The proposed rule would increase the U.S. citizenship application fee by 83 percent, changing it from $640 to $1,170. It would also increase the fee for DACA applications from $495 to $765, giving Trump a tool to prevent DREAMers from applying, if the U.S. Supreme Court allows the program to continue.
Additionally, it would add a $50 fee for certain asylum applications. If implemented, the fees would make the U.S. just the fourth country in the world to charge those seeking asylum.
“Everyday, attorneys and community navigators at CASA and other NPNA member organizations assist low-income and working-class immigrants to apply for asylum, citizenship, and other immigration benefits,” said George Escobar, chief of programs and services for NPNA member, CASA.“This proposal undermines this vital work and denies equal opportunity to all immigrants, regardless of wealth or class.
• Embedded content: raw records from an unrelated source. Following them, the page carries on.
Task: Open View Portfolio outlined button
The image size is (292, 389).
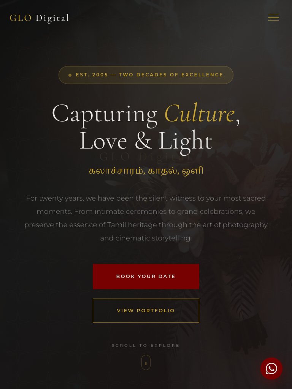Action: pyautogui.click(x=146, y=311)
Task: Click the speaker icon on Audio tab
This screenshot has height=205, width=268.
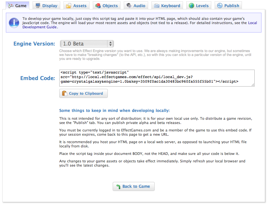Action: click(x=129, y=6)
We call on Congress to put a stop to this and pass the New Deal for New Americans Act.”
The proposal would take over $200 million that U.S. Citizenship and Immigration Services (USCIS) collects from application fees and transfer it to Immigration and Customs Enforcement for enforcement purposes.
“The proposed regulation is a shameful policy that would siphon off funds from hard-working new Americans, who have paid their application fees and instead the administration would use it toward policies that divide families,” said Nicole Melaku, executive director of the Colorado Immigrant Rights Coalition.
“USCIS is placing its mismanagement on the backs of immigrants who are paying and who are seeking the opportunity to become further tied to and civically engaged in this nation, said Basma Alawee, refugee organizer of the Florida Immigrant Coalition.“Instead of turning our backs, we should invest in immigrants and refugees.”
“Instead of pricing out immigrants and refugees, as an alternative to what has been blocked by federal courts, we need an aspirational and visionary way forward that unites us,” said Alain Nahimana, executive director of the Greater Portland Immigrant Welcome Center. “We should be expanding access to citizenship and refuge, increasing due process protections, and developing our shared economic prosperity through workforce and English-language learning programs.”